Note: The slave server is blocked while loading the RDB file and cannot process the client request.

2.3 Principle of Primary/Secondary Replication V2

For these reasons, especially the short disconnection times, Redis has introduced a new synchronization command, psync.

Psync divides the synchronization process into two parts: 1. Complete synchronization; 2. Partial synchronization.

Full synchronization is also called primary synchronization, which is the first master/slave synchronization. The steps are the same as v1.

Partial synchronization Synchronization after the main user disconnects and reconnects, it can send the write command during the disconnection to the secondary server, without the need for the entire RDB file, greatly saving resources. When the secondary server reconnects to the primary server, the psync command is sent, and the primary server replies with the continue name and sends the missing write command to the secondary server.

2.3.1 Principle of Partial synchronization

Redis relies on the following parts to complete partial synchronization:

1. The replication offset of the primary server

2. Replication offset from the server

3. Command cache (FIFO queue, default size 1MB)

4. Server running Id

Each time the master passes N bytes to the slave, it increments its own offset +N. The same goes for the slave server. The master server also writes commands to the command cache. The following steps occur when reconnecting from the server:

Each Redis has its own unique identification Id. Generated automatically at startup and consists of 40 random hexadecimal characters. When sending the first master/slave synchronization, the master sends its ID to the slave server, which saves it. In the case of disconnection and reconnection, the secondary server sends this ID to the primary server when requesting synchronization. The primary server determines whether the ID is consistent with its own ID. If so, the secondary server continues to perform the remaining steps of partial synchronization. Otherwise, complete synchronization is performed.

2.4 Heartbeat Detection

By default, the slave server sends REPLCONF_ACK

to the master server to report its status every second after the connection is established between the master and slave servers.
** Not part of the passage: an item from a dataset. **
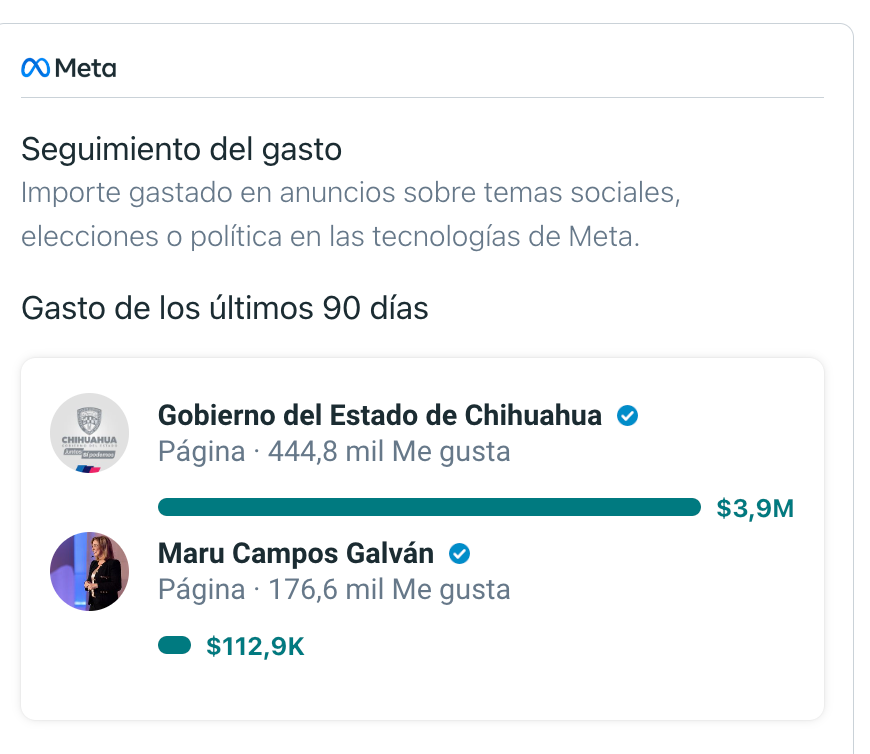The width and height of the screenshot is (870, 754).
Task: Click "Página" label under Gobierno del Estado de Chihuahua
Action: tap(201, 452)
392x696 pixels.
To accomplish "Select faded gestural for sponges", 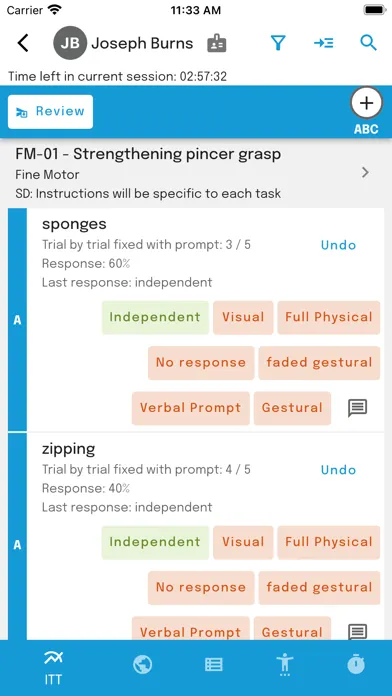I will pos(319,363).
The master server can detect several problems from this command:

1. Network connection status between master and slave

If the primary server does not receive a heartbeat command from the secondary server within a specified period of time, a problem occurs between the primary and secondary servers. If you’re configured at this point

Min-rabes-to-write 3 min-rabes-max-lag 10 // If the number of slave servers is less than 3 or the heartbeat detection delay value of all three servers is greater than or equal to 10 seconds, the master server rejects the write commandCopy the code

2. Check whether the new write command is lost

Each time the master server receives the offset in the heartbeat command from the slave server, it compares it with its own offset, if less than its own. In this case, the master server will take the initiative to send the missing command to the slave server (if the missing command is still in the cache, it should initiate a complete synchronization if it is not speculated, which has not been verified).

3. Assist to realize Min-Slaves

2.5 note

After the primary and secondary servers establish a socket connection, the secondary server first launches the Ping command to check whether the read and write of the socket is normal. After receiving the Pong command from the master server, it proved normal. Then determine whether the master server needs identity authentication, initiation password. The replication process is then performed.